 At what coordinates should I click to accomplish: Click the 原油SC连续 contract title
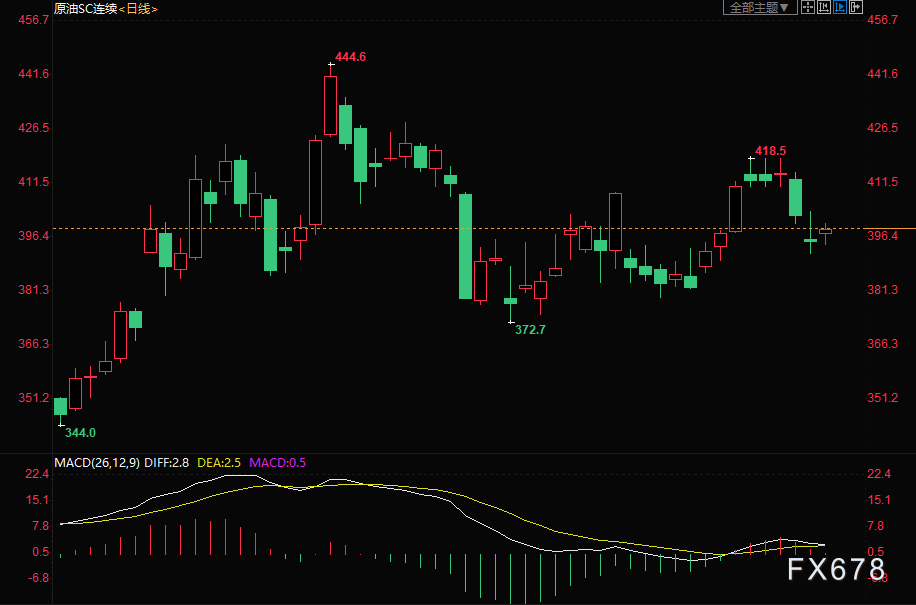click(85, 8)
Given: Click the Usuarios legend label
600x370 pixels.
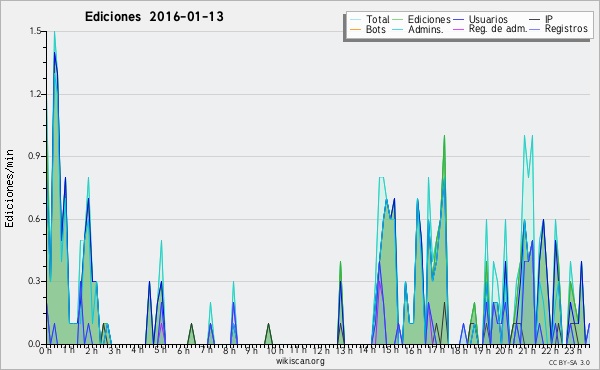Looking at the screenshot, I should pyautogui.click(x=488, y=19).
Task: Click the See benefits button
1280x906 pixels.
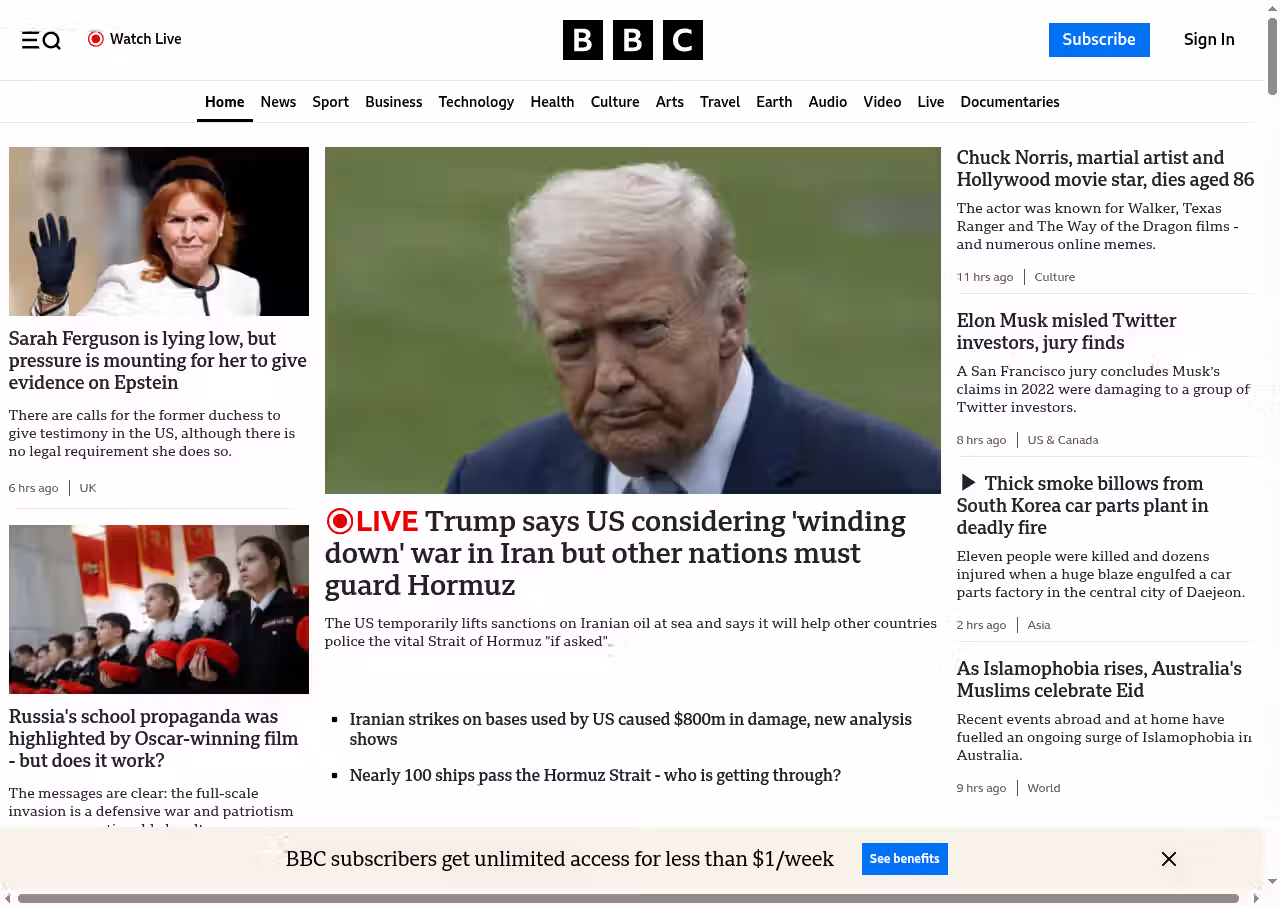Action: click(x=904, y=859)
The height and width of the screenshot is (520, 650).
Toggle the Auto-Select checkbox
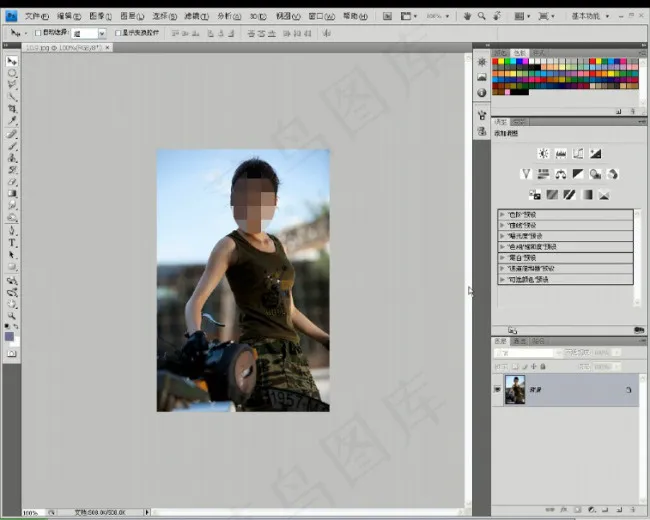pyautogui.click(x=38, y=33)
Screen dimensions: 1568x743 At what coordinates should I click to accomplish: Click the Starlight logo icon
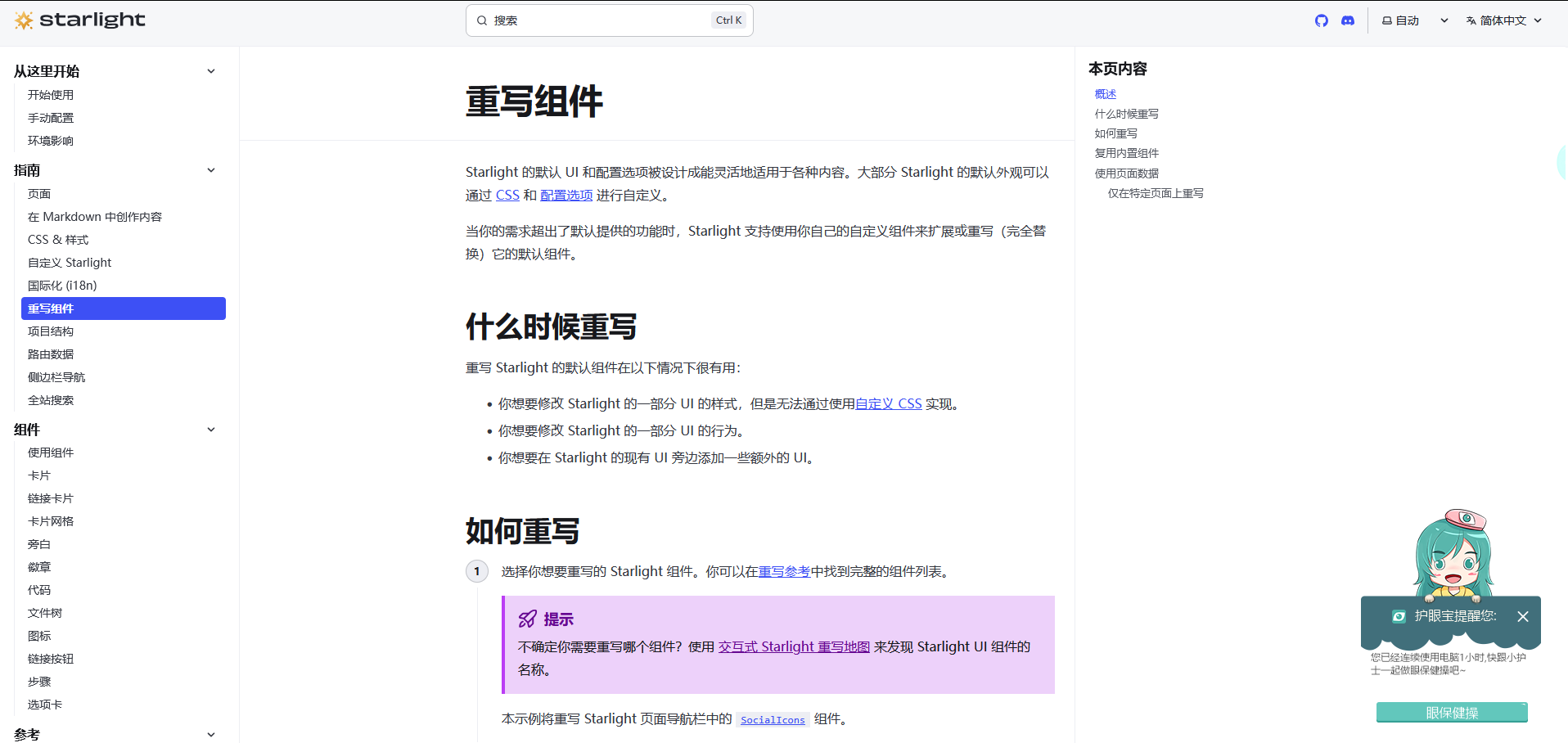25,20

## PROMPT
Please update all of the data above by replacing "At what coordinates should I click to accomplish" with "Where should I click to do this", leaving everything else unchanged and leaving the pictures out.

## TASK OUTPUT
 Where should I click to do this: Click the 原油SC连续 contract title
click(85, 8)
Given: Click the Usuarios legend label
600x370 pixels.
Looking at the screenshot, I should pyautogui.click(x=488, y=19).
Task: Click the See benefits button
1280x906 pixels.
Action: click(x=904, y=859)
The height and width of the screenshot is (520, 650).
Toggle the Auto-Select checkbox
pyautogui.click(x=38, y=33)
Screen dimensions: 1568x743 Where should I click to do this: Click the Starlight logo icon
25,20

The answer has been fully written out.